# start of Data to process

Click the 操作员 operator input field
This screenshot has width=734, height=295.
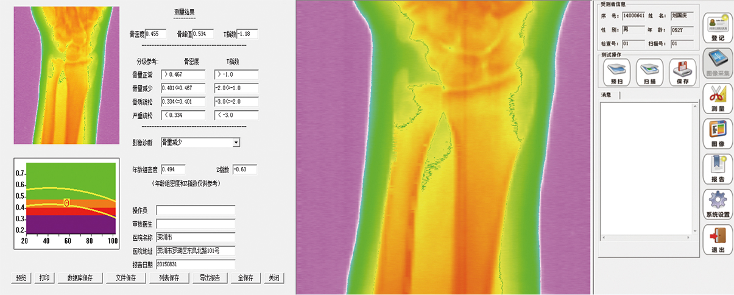[x=196, y=210]
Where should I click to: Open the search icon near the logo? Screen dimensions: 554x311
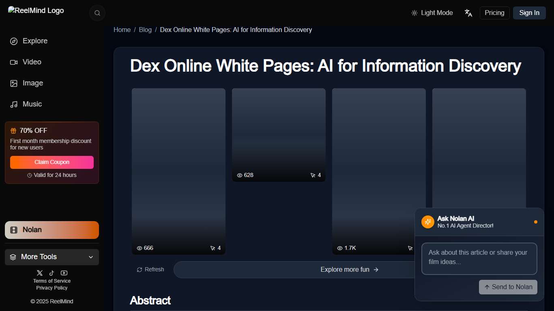(x=97, y=13)
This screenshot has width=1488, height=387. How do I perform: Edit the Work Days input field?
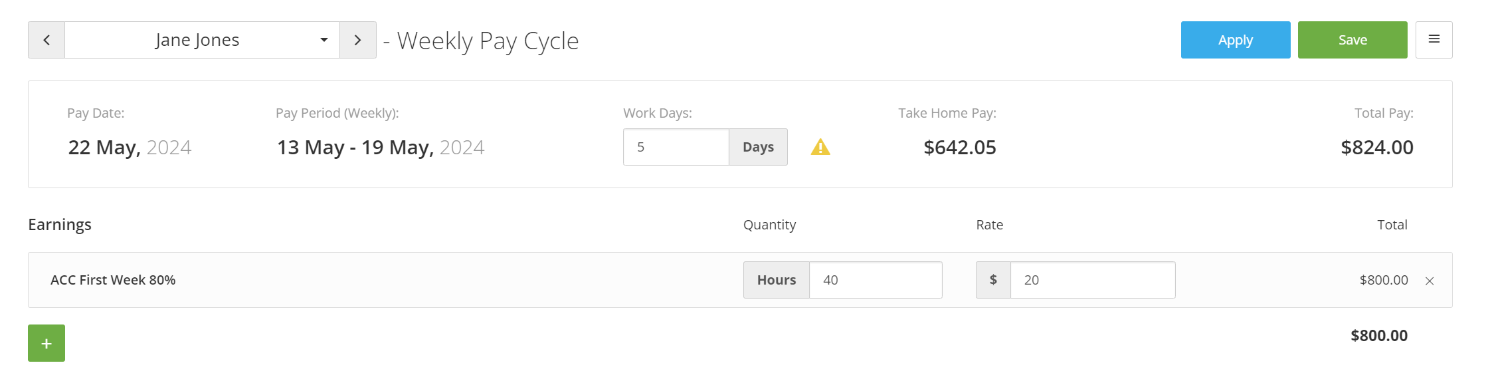tap(676, 147)
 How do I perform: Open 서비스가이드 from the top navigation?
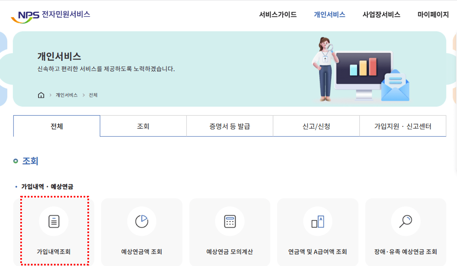(278, 15)
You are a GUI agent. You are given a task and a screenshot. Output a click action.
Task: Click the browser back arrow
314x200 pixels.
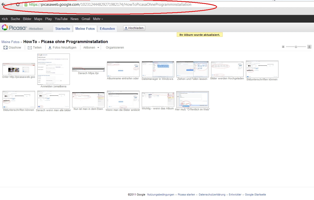[3, 5]
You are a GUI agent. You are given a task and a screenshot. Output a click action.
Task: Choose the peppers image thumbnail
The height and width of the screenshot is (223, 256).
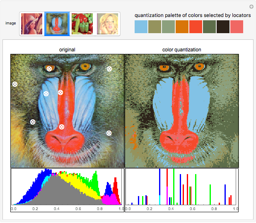pyautogui.click(x=82, y=24)
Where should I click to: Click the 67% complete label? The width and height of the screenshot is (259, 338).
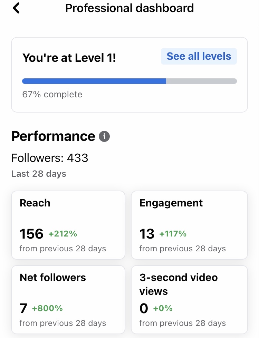(x=52, y=94)
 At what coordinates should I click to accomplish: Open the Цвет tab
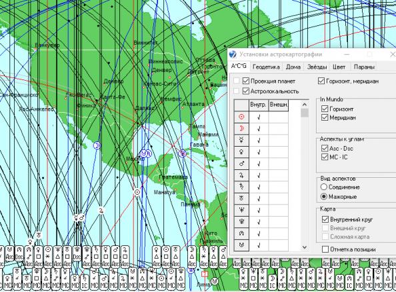pos(339,67)
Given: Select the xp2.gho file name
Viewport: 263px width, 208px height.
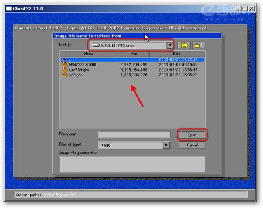Looking at the screenshot, I should tap(76, 75).
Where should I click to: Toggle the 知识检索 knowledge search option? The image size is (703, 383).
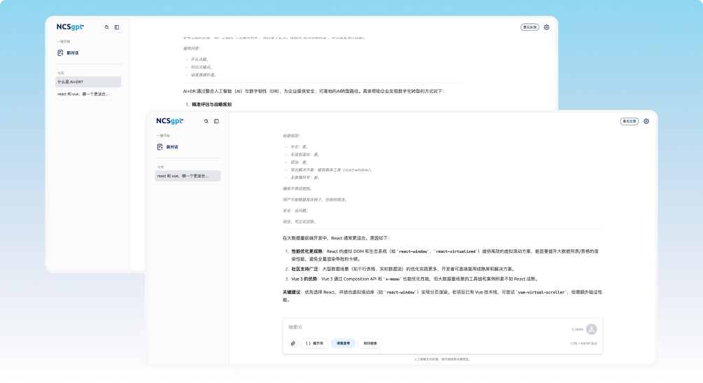370,343
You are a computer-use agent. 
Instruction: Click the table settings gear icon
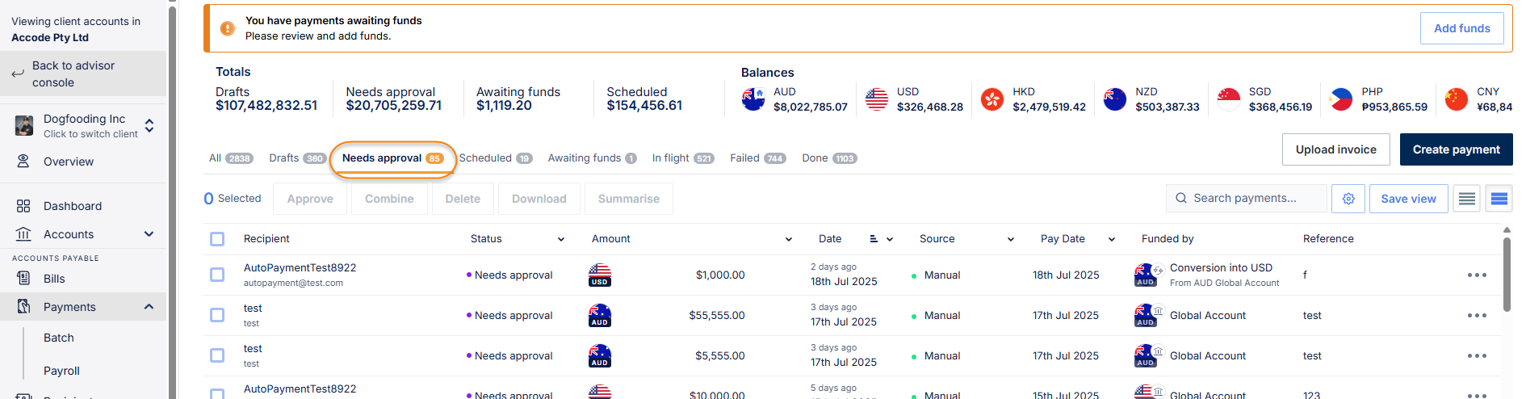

# end of Data to process

Task statement: Reproduce every line of the material above word for word, omitting the pictures.

Response:
Click the 操作员 operator input field
This screenshot has width=734, height=295.
[x=196, y=210]
Where should I click to: Open the search icon near the logo? Screen dimensions: 554x311
(x=97, y=13)
This screenshot has width=1488, height=387. How do I perform: Edit the Work Days input field?
tap(676, 147)
 How do I perform: Open 서비스가이드 from the top navigation?
(278, 15)
You are a GUI agent. You are given a task and a screenshot. Output a click action.
Task: Click the browser back arrow
314x200 pixels.
[3, 5]
You are a GUI agent. You are given a task and a screenshot. Output a click action.
Task: Choose the peppers image thumbnail
The height and width of the screenshot is (223, 256).
pyautogui.click(x=82, y=24)
Where should I click to: Click the 67% complete label? The width and height of the screenshot is (259, 338).
(x=52, y=94)
 At what coordinates should I click to accomplish: Open the Цвет tab
pos(339,67)
Given: Select the xp2.gho file name
Viewport: 263px width, 208px height.
Looking at the screenshot, I should tap(76, 75).
Where should I click to: Toggle the 知识检索 knowledge search option? The image size is (703, 383).
370,343
You are a computer-use agent. 
Instruction: Click the table settings gear icon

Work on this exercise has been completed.